2. The method for multi-target detection in dairy cows as described in claim 1, characterized in that, The construction process of the P2 detection branch includes: taking the feature map output from the second layer of the backbone network with a resolution of 1 / 4 of the original input image as input, the feature map is concatenated with the corresponding layer features from the neck of the feature pyramid after downsampling and fusion to generate a fused high-resolution feature map, and independently connected to a dedicated detection head, which is used to perform bounding box regression and classification tasks.

3. The method for multi-target detection in dairy cows as described in claim 1, characterized in that, The forward process of the receptive field adaptive convolutional module includes: S020201 generates a spatial attention weight map through average pooling layers and point convolutional layers; S020202 generates feature bases through depthwise separable convolutional layers; S020203 performs element-wise multiplication of the spatial attention weight map with the feature base to achieve adaptive weighting; S020204 performs rearrangement and standard convolution operations on the weighted features from step S020203 to complete feature integration and output.

4. The method for multi-target detection in dairy cows as described in claim 1, characterized in that, The LSKA module captures long-range spatial dependencies by decomposing standard large-size two-dimensional depthwise convolutional kernels into cascaded one-dimensional convolutional kernels.

5. The method for multi-target detection in dairy cows as described in claim 4, characterized in that, The forward process of the LSKA module includes: S020301 performs horizontal depthwise convolution with a kernel size of 1×k and vertical depthwise convolution with a kernel size of k×1 on the input feature map in sequence to obtain a feature map that aggregates information from the k×k region. S020302 generates a spatial attention map using a 1×1 convolutional layer and a sigmoid activation function; S020303 multiplies the spatial attention map with the original input features to achieve adaptive feature recalibration.

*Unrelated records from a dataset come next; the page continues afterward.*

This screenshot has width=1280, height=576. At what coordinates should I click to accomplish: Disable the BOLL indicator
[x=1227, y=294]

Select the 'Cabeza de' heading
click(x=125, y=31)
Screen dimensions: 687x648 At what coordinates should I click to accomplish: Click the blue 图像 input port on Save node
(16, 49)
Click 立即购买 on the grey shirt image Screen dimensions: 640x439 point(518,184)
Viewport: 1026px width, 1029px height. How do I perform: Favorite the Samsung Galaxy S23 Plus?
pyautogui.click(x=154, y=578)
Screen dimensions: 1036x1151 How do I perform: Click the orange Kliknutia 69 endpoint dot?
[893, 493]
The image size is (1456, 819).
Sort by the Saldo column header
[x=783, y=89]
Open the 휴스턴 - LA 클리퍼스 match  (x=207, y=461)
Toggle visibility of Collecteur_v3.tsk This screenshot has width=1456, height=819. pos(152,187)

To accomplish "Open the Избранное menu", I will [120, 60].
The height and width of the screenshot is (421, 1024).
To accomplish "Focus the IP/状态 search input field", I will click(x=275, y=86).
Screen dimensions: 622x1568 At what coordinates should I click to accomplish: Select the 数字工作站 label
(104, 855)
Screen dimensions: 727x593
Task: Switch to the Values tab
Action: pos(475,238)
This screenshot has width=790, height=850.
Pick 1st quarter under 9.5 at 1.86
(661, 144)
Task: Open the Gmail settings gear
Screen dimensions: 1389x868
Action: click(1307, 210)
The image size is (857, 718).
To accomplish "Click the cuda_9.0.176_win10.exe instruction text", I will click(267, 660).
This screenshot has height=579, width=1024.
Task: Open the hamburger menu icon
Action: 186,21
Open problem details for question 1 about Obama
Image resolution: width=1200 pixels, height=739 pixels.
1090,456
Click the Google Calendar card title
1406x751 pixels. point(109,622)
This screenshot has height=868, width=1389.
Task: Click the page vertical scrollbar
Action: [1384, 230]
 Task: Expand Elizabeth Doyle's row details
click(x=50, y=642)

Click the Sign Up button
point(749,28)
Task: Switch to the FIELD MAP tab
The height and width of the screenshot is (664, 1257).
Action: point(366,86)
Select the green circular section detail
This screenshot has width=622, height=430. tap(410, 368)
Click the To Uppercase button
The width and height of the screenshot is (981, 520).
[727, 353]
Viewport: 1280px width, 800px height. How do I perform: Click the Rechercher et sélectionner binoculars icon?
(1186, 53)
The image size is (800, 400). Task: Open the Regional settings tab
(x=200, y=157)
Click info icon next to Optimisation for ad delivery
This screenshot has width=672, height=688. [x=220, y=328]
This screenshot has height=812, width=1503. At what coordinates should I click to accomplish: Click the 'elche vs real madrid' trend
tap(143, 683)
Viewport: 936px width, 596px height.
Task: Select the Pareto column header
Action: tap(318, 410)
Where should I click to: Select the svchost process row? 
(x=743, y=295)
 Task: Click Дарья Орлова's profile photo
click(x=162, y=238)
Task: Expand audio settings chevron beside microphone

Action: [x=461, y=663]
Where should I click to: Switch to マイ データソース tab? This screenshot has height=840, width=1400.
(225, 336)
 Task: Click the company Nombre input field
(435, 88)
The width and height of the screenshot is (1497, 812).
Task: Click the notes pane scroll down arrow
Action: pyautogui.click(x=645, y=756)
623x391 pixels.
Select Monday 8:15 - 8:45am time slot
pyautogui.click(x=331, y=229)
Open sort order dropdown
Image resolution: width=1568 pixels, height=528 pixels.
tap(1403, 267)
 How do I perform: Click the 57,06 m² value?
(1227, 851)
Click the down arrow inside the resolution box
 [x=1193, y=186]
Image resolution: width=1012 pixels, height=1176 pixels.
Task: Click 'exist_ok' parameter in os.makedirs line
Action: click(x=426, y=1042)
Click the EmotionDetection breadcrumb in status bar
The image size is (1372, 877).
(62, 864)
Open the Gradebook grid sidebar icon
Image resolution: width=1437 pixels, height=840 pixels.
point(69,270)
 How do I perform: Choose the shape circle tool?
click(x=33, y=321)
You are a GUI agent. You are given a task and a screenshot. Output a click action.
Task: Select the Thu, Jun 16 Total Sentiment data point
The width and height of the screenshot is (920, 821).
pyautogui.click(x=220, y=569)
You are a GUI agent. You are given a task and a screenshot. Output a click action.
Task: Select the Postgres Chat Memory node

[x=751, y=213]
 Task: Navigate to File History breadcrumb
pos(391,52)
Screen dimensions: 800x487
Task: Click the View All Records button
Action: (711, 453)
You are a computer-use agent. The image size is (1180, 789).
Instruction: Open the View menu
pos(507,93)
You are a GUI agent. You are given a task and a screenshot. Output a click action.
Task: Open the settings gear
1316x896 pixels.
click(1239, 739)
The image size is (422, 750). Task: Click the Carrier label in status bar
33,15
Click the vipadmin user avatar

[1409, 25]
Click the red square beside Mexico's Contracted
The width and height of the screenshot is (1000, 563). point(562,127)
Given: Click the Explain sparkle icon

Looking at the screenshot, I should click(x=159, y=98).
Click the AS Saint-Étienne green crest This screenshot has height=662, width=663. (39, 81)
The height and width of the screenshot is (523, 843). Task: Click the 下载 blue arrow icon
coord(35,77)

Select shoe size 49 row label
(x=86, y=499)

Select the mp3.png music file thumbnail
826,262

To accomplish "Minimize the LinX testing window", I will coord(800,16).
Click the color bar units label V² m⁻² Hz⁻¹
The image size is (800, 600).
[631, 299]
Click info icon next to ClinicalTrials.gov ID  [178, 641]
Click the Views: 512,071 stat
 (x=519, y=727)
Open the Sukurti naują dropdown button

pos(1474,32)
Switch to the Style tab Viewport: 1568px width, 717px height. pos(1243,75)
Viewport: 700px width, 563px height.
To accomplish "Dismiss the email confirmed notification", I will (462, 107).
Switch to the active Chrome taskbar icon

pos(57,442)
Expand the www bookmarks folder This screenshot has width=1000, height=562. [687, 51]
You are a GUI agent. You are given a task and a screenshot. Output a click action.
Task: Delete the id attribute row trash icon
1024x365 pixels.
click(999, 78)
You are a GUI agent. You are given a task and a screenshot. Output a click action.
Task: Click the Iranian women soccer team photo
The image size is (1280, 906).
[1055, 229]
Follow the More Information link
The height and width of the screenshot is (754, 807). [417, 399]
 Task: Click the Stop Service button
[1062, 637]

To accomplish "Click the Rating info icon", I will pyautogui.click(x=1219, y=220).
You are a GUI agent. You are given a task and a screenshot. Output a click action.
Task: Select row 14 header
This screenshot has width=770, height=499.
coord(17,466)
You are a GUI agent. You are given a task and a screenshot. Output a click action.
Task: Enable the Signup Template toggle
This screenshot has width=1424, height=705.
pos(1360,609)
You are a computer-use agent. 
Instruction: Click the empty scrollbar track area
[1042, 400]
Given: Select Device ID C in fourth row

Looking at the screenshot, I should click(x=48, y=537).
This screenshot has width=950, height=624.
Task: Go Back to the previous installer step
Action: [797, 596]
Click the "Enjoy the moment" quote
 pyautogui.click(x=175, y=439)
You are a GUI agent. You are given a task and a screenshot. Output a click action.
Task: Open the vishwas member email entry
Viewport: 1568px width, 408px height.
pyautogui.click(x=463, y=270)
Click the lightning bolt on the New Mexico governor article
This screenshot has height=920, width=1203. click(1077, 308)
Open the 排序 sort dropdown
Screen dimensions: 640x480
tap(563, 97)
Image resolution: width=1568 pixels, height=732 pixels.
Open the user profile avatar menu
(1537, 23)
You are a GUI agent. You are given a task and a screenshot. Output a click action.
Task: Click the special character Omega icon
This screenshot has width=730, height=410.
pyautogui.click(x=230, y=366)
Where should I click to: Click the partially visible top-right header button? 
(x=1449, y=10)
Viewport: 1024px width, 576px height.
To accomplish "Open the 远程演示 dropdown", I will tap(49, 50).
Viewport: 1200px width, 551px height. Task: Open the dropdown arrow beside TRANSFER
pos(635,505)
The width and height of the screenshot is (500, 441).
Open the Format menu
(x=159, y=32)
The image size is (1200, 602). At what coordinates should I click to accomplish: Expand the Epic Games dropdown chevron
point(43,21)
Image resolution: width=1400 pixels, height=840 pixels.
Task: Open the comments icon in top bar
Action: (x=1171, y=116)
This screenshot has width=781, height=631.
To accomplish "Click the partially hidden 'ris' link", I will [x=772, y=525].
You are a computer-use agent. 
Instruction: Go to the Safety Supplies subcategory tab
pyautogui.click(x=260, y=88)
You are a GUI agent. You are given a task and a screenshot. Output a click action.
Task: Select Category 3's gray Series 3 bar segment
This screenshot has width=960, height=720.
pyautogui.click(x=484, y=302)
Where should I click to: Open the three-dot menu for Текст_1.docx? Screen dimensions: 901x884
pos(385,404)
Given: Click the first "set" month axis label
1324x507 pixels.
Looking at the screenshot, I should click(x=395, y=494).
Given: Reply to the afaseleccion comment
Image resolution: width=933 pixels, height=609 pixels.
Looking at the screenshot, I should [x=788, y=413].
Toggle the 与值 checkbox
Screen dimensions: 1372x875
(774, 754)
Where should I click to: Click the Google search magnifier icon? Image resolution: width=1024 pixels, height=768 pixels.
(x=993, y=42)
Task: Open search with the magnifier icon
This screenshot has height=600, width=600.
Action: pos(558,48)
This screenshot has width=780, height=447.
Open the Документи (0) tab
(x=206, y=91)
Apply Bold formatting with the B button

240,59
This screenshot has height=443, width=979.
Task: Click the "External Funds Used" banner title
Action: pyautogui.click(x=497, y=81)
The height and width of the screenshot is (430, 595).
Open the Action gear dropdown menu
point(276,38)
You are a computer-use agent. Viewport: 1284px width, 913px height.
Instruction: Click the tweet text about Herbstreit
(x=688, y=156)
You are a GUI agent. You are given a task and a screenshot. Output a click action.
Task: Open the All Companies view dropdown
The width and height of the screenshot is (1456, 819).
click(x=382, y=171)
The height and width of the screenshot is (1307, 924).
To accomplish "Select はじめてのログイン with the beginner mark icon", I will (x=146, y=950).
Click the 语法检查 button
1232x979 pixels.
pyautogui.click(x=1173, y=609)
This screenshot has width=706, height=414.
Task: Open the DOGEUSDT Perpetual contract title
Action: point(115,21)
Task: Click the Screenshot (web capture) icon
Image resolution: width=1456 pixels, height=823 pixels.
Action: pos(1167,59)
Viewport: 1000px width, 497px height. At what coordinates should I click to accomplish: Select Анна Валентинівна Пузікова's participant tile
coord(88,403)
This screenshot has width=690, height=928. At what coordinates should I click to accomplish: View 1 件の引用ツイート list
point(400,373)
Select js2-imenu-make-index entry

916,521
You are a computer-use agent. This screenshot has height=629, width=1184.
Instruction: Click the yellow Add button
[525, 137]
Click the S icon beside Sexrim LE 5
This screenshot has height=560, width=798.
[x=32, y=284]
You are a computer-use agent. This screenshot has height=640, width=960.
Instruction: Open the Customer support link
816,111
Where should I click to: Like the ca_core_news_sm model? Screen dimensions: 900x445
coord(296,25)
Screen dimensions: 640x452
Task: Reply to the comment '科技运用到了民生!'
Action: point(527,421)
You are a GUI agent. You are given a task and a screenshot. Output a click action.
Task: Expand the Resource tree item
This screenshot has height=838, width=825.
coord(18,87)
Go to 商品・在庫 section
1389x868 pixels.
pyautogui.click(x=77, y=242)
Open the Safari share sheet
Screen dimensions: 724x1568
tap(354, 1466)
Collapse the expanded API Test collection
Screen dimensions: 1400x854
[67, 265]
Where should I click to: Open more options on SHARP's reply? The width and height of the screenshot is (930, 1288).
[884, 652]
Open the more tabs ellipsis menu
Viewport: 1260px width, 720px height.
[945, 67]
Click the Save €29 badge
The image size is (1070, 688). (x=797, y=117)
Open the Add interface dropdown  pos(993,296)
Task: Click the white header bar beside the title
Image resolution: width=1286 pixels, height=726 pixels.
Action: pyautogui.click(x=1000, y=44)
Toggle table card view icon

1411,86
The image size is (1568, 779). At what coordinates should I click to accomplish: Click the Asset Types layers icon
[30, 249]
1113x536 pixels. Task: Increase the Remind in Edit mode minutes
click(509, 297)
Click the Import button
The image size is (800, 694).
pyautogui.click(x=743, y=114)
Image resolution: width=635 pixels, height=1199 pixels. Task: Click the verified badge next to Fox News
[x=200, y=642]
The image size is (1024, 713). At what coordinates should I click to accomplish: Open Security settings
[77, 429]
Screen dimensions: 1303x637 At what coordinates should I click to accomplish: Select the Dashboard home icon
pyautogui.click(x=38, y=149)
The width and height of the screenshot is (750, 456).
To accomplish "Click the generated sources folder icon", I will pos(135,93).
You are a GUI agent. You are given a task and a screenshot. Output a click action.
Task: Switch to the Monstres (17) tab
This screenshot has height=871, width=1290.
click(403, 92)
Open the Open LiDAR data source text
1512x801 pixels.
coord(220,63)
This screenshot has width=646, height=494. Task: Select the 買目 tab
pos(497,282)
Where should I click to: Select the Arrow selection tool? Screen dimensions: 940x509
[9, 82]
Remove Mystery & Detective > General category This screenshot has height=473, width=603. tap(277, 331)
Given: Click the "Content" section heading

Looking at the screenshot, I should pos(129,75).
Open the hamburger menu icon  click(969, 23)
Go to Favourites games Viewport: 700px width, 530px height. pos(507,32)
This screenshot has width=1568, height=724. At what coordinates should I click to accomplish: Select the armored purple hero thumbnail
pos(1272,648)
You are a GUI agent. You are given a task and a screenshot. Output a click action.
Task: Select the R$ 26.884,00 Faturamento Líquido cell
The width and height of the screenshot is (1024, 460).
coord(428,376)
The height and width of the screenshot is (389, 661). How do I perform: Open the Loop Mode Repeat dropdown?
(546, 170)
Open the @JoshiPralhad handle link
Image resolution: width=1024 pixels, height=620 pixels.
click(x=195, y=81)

6. The method for multi-target detection in dairy cows as described in claim 1, characterized in that, The feature pyramid of the improved YOLO11 model is expanded from the traditional P3-P5 to cover the P2-P5 scale spectrum with downsampling from 4x to 32x.

7. The method for multi-target detection in dairy cows as described in claim 1, characterized in that, In step S03, the multi-scale prediction results are subjected to weighted fusion and non-maximum suppression post-processing to generate the final unified dairy cow target detection result.